Betrayal..A Blessing?
well, it definately compromised and...... the trust from the party who was betrayed...the anger, pain, frustration and even bitterness created is inevitable when it happens...well, thats natural to feel that way...i believe that it is a blessing for us to go thru this times of darkness and pain....probably sounds absurd to many, but hey, life cant be good all the time right? if not it wouldnt be much of a challenge hey?
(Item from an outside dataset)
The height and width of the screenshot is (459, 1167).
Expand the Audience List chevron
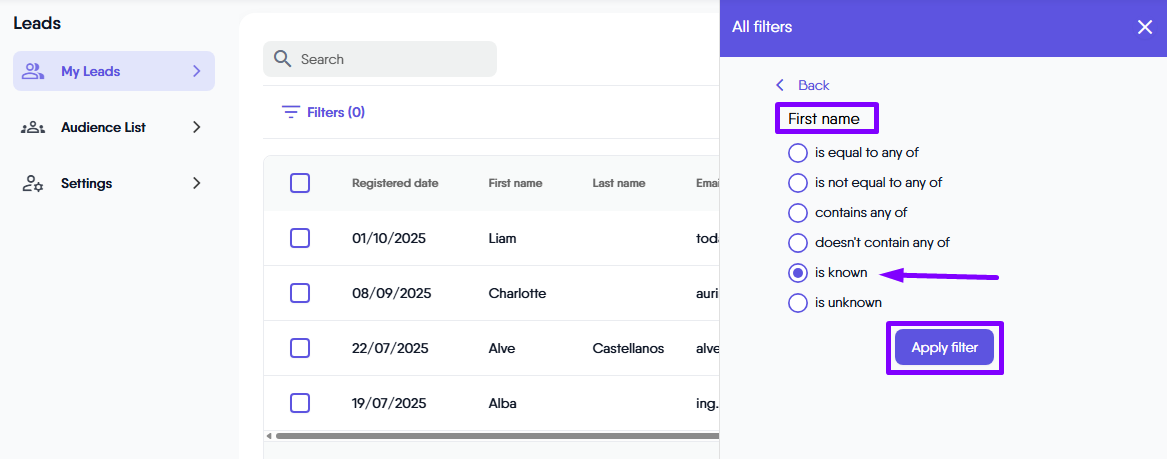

When we are able to find peace and know how to find peace in our hearts, we see it then as a blessing.....
I wanna share about betrayal and maybe some other not-so-good-things that happen in life, seeing them as blessings...blessings in disguise...since young, my family has always had this 'thought' or 'postive mindset' whenever certain bad things happen, we always say, its a blessing in disguise....like something bad happened or something happened to 'block' what was to happen, in order to protect us from being harmed even greater or, to either experience something great in the near future...From something simple like it rained really heavily that we ended up not being able to play the rides at the fun fair...postively, i see it that, well, its probably not meant for me or us to be on the ride on that day itself, it could've ended up with something horrible happening to someone...might sound crazy to think as such or some self-console tactic, but it helps doesnt it? *winks* Others like, my loved one's illness and trauma is a blessing in disguise for the whole family, to find our way back to God, to Love and to Peace and Happiness...isnt it a magnificent blessing!! the amount of pain, guilt, suffering we went thru, were all blessings for us, the people we met along the way, to learn from, to give even at the hardest and to love our enemies, even if it means self-less thoughts for a brief moment....The humble will be made great! :) so many stories to prove that the humble and meek are the greatest in God's eyes...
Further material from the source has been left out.